SB is a nonpathogenic probiotic yeast isolated from the peel of fruits such as lychees that grow in Indochina. It has anti-microbial, enzymatic, metabolic, and anti-toxin effects plus trophic activity [49]. Whilst the detailed mechanism by which SB may alleviate MS is not known, various potential mechanisms have been suggested. It enhances the effects of enzymes in the intestinal mucosa and through this improves the production of secretory IgA and the release of disaccharide enzymes, and contributes to the metabolism and absorption of carbohydrates [50]. The anti-inflammatory and immunomodulatory effects of probiotic SB have been found in previous studies [51,52,53,54,55]. Other mechanisms such as enhancing the tight junctions of gastrointestinal cells, neutralizing bacterial virulence, and improving the immune response of the gastrointestinal mucus have also been suggested [56]. SB can produce polyamines, which are important for cell growth and differentiation and can improve intestinal maturation [57].

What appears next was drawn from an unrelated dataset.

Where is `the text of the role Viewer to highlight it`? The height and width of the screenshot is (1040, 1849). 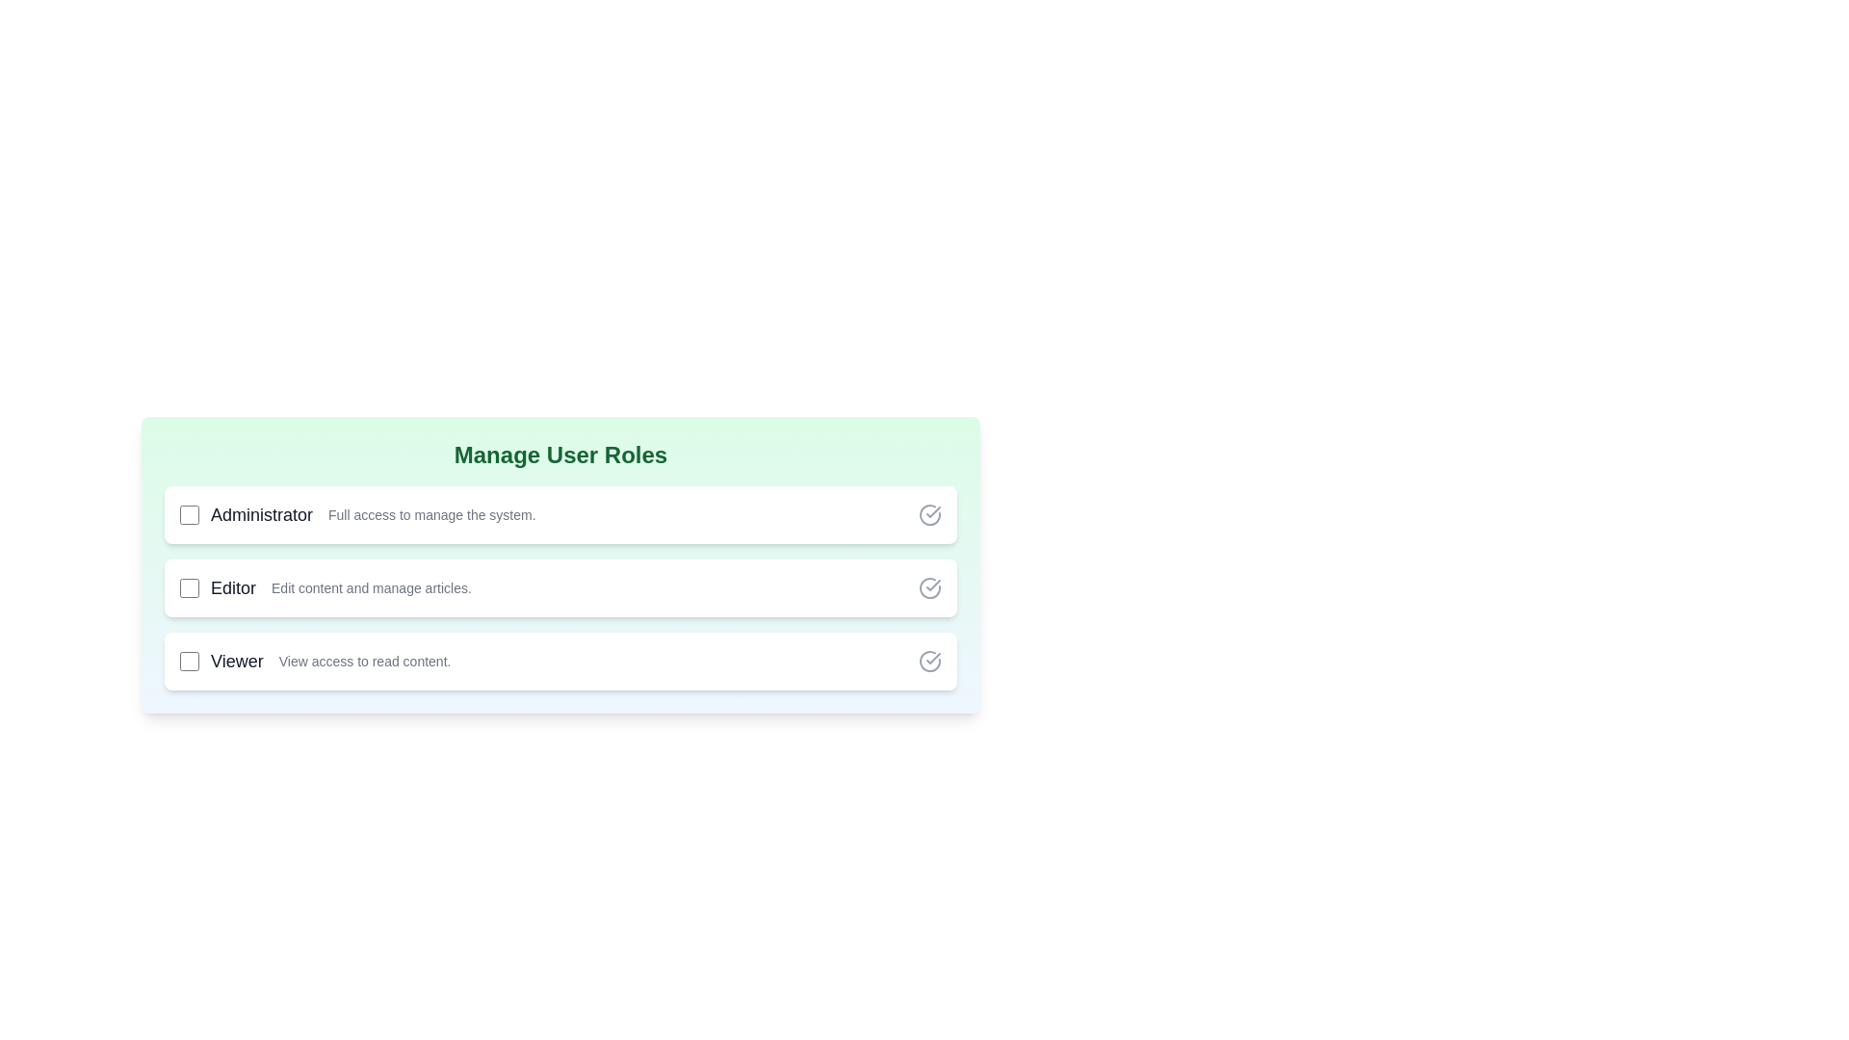
the text of the role Viewer to highlight it is located at coordinates (235, 660).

Clinical trials have demonstrated the beneficial effects of SB for several disorders. Costanza et al. [58] found that if patients with heart failure take daily supplements of probiotic SB (1000 mg per day) for 3 months, there is a significant reduction in uric acid, hs-CRP and creatinine levels compared with those taking a placebo. Probiotic SB is well tolerated since there were been no reports of adverse events in study patients. In a double-blind randomized placebo-controlled trial, probiotic SB supplements for 12 weeks led to lower concentrations of a number of gut species, for example those of the Clostridiaceae family, which are related to systemic levels of bacterial translocation and inflammation indices [59]. It has been shown that for preterm neonates >30 weeks old, a twice daily dose of 50 mg/kg of probiotic SB enhances weight gain and feeding tolerance with no adverse effects.

However, there are some limitations that must be considered. First, eating probiotic-based foods is more appropriate and practical than taking supplements. Second, only the short-term effect of the intervention will be investigated because patients will be treated for only 4 months. Third, the levels of inflammatory and oxidative stress factors will be measured at only two time points throughout the study (at the baseline and at 4 months). Measuring the serum biomarkers every 2 months would give a clearer picture of the changes in the indices during this period. Fourth, fecal bacterial loads will not be examined either before or after probiotic consumption.

Trial status

Planning for this study started in 2017. The first patient was randomized on 9 July 2018. Enrollment into the trial is ongoing. The populated SPIRIT checklist is provided as Additional file 1.